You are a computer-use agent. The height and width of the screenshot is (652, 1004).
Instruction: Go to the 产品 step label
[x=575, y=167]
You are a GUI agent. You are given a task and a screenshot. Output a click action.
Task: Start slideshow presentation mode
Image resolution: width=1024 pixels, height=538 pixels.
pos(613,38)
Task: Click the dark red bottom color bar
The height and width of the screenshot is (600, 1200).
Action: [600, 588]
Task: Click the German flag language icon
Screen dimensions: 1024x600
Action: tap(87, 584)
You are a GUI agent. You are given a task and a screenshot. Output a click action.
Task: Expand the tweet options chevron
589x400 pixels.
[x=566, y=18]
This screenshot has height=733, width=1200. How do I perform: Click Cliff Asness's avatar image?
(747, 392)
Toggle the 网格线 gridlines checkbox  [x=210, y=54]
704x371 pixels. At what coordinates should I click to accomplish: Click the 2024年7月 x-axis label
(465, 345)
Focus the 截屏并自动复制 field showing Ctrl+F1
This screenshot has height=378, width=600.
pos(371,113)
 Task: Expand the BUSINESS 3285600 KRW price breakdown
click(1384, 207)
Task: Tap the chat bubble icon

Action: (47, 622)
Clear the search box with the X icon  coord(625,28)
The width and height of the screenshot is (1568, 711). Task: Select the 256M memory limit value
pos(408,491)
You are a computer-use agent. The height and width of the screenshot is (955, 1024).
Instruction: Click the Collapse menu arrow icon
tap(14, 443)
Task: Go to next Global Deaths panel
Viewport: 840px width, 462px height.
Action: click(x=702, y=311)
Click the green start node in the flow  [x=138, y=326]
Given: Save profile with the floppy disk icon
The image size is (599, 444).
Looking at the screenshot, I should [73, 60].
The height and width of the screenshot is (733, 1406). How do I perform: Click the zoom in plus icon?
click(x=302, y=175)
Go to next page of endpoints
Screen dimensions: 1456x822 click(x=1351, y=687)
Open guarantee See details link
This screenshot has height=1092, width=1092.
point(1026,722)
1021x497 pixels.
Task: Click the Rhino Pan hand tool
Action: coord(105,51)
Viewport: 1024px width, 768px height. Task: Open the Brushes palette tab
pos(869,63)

* * *

(PROBLEM DESCRIPTION): Would you print exactly and only the lines of the material above that run from the line with "The image size is (599, 444)." through the line with "Open guarantee See details link", both included?

(RESPONSE):
The image size is (599, 444).
Looking at the screenshot, I should [73, 60].
The height and width of the screenshot is (733, 1406). How do I perform: Click the zoom in plus icon?
click(x=302, y=175)
Go to next page of endpoints
Screen dimensions: 1456x822 click(x=1351, y=687)
Open guarantee See details link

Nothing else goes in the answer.